Help...I just want to get my pictures!

Help... I just want to
get my pictures!

By Frank Baillargeon

With that out of the way I have to sound off about the early efforts to communicate newly-enabled products, services, and value—especially in the mass channels. Let's bear-in-mind that it's in these environments that our target customer, "mom," is left to independently interpret our communications of product, service and value. Let's also consider how complex we've collectively made the simple film processing decision in recent years (one-hour? Same-day on-site? Retailer-branded? Want a CD with that? What, in God's name, is APS?).

Remember the Rules
There are a number of wise rules of service marketing. Two that are universally applicable are:
• "Nothing works more powerfully than simplicity."
• "Ask who is setting your marketing standards—your industry, your ego, or your customer?"
With those in mind, it appears we have a challenge that includes both a serious reconsideration of our core film processing communications as well as effective and sensitive ways to communicate that rich menu of products, services and value that are in our hands. Difficult? Indeed. Possible? Come on this is the digital era. Necessary? Absolutely vital.
How to begin? A good place to start is to understand consumer expectations and habits as they currently exist and to begin to anticipate and accommodate the evolution of "digital mom." To the lower left is a graphic showing current mass market behavior.
As our customer moves further into the digital adoption cycle (right graphic), we have a great opportunity to enable that transformation.

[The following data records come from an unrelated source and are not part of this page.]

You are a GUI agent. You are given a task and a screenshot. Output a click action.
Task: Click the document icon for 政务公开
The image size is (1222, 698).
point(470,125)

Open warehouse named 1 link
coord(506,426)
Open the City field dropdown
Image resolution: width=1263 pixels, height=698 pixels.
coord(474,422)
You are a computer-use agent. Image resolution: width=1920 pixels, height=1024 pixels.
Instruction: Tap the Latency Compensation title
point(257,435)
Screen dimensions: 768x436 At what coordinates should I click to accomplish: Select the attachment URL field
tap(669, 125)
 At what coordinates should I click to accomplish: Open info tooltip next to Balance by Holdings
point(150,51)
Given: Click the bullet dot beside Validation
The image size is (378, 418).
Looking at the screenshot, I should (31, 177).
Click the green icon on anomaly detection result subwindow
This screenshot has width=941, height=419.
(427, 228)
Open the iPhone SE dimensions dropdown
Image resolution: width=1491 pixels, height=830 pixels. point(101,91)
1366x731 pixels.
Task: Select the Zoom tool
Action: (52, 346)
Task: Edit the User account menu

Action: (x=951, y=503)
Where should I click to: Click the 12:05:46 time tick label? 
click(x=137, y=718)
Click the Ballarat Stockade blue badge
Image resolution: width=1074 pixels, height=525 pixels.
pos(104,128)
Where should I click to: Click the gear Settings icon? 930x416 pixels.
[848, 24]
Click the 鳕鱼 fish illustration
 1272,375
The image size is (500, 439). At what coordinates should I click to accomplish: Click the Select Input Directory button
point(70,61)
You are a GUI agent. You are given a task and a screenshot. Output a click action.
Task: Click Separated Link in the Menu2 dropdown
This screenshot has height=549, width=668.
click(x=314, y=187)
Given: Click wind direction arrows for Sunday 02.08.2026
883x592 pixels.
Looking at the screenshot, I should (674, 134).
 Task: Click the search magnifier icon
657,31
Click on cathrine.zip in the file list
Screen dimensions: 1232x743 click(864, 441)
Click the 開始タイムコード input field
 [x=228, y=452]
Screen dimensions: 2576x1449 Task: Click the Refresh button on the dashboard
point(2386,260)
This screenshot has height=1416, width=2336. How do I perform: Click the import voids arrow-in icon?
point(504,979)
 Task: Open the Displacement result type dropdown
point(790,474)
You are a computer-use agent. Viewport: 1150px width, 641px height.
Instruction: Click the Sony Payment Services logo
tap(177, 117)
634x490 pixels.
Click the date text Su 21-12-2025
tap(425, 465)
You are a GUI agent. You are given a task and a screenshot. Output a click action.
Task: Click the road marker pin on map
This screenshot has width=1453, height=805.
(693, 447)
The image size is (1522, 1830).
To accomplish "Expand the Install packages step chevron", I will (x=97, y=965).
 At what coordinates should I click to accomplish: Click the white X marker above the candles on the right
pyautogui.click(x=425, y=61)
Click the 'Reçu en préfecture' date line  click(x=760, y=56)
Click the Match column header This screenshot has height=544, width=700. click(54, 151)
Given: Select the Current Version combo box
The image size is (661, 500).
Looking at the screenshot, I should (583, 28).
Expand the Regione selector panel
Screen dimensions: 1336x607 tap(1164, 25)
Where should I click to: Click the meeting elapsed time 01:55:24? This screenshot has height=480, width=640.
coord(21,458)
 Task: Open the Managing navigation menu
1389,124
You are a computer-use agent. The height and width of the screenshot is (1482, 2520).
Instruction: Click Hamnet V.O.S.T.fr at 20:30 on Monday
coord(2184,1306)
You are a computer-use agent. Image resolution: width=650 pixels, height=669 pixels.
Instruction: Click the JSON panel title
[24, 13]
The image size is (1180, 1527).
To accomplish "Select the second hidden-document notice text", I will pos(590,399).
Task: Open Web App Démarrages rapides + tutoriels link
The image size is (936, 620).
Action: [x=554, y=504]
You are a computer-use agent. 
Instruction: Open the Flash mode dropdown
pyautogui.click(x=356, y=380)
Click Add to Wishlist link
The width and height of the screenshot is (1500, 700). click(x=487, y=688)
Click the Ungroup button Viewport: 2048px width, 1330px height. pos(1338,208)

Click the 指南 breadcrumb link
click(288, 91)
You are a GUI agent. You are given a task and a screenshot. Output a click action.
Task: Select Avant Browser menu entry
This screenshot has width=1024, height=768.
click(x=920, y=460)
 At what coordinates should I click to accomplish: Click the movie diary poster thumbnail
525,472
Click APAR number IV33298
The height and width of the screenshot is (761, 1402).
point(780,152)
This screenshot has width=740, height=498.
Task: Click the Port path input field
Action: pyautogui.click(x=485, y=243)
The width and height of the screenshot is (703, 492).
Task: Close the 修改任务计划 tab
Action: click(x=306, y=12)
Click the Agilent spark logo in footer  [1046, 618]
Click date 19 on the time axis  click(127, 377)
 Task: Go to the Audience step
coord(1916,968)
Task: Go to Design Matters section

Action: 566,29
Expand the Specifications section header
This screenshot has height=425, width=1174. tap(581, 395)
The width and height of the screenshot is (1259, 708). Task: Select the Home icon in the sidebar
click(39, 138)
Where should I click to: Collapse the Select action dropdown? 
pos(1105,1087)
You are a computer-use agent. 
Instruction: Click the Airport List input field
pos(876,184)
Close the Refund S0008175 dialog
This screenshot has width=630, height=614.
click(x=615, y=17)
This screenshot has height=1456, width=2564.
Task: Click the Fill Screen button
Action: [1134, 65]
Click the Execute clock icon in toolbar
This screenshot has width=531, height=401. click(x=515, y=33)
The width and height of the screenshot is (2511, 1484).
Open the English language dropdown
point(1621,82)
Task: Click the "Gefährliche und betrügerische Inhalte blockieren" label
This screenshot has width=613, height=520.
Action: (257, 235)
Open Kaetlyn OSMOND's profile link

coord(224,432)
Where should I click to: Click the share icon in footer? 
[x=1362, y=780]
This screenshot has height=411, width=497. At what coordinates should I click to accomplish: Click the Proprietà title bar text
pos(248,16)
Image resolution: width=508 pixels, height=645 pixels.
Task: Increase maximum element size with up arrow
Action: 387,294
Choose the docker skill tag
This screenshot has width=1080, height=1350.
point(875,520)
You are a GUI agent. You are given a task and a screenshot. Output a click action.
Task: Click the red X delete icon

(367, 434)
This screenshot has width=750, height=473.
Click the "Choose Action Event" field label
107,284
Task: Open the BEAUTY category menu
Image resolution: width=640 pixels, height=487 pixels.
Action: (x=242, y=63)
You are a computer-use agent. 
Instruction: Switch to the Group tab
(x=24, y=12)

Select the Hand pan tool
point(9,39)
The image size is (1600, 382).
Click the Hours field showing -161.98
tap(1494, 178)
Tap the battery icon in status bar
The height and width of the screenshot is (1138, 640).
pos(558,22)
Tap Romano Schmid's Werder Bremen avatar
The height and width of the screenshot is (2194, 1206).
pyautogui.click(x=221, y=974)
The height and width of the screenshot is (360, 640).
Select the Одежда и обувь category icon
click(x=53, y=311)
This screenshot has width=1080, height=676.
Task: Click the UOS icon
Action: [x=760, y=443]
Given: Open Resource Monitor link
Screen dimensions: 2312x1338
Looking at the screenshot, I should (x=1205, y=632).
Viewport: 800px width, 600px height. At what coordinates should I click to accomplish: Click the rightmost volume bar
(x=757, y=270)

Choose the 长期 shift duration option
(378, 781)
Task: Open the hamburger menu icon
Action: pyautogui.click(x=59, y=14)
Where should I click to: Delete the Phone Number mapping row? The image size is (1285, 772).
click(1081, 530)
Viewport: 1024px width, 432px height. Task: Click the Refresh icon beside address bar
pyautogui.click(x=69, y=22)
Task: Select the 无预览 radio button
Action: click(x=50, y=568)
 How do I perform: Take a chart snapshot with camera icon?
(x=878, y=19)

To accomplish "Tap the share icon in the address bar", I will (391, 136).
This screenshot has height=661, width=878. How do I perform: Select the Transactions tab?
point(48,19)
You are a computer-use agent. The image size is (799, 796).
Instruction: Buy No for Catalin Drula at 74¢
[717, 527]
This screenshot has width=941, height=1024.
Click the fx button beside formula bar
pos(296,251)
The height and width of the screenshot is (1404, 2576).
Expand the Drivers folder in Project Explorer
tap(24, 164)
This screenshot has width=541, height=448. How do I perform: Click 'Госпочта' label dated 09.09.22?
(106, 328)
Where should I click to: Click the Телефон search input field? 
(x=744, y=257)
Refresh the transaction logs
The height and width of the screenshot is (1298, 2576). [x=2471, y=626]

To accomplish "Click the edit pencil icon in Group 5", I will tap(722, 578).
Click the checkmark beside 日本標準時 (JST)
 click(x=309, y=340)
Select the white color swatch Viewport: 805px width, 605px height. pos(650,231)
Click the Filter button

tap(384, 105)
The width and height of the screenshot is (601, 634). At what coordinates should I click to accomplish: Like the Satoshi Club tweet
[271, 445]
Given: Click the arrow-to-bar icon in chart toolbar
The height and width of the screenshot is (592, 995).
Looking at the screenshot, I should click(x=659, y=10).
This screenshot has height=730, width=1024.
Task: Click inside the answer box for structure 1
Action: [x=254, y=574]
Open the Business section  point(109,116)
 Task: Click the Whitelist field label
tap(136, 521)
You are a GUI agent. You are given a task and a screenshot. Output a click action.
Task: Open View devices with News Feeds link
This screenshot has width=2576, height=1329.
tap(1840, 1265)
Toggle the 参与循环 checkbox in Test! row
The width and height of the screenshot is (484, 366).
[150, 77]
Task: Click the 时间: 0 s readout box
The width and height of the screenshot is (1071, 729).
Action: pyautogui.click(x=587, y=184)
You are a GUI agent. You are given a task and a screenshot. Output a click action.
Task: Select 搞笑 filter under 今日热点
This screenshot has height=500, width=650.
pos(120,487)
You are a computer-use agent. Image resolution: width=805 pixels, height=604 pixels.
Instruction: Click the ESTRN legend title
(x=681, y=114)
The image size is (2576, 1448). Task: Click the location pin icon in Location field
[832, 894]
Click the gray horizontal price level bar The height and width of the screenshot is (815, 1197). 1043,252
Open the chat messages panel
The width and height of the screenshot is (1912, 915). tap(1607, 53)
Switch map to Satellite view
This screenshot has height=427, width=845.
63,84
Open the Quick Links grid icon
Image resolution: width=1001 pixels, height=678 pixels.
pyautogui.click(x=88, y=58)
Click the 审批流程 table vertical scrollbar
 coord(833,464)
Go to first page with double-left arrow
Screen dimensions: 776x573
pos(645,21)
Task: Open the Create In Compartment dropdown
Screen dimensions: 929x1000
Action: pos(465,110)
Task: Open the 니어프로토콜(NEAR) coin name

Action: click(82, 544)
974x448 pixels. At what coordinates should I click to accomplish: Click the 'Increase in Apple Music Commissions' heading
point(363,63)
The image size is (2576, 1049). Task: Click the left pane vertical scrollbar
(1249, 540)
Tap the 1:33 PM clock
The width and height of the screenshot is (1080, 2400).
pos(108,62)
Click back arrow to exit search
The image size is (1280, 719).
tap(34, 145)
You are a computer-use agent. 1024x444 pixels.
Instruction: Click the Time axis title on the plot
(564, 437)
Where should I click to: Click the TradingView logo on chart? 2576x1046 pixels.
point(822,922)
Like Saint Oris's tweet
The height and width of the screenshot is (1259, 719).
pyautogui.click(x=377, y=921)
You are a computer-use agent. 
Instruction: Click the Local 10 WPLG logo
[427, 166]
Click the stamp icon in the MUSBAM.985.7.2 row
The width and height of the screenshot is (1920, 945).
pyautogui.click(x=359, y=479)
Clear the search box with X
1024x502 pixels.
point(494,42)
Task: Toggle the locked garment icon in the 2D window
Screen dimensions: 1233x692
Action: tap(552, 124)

1. Take a hard look at your imaging service communications and cross-reference the aforementioned two Rules of Marketing.
2. Stop your dependence on manufacturing and/or service partners to craft your critical customer communications.
3. Clean up your develop and print value proposition (make your central value proposition stand out). Create "white space" to define your emerging digital value proposition.
4. Use digital technology to inform, educate, stimulate and enable your customers to access the boundless possibilities of a new imaging business (CDs can be a powerful and familiar resource for more than archiving and sharing images).
5. Categorize your output options and customize support materials that feature exciting products that enhance life's photo-related experiences (i.e. birthdays, new baby, wedding, pets, home business, holidays, celebrations, etc.).
6. Kill the fear by creating the first experience—don't tell them—show them how easy and satisfying digital imaging is.
In the post-central lab consolidation and Qualex OSP era, mass retailers have largely lost the "art of communication." Kodak (Qualex) assumed the responsibility for developing and maintaining photofinishing communication at mass retail and Fujicolor has been largely content to "follow the leader."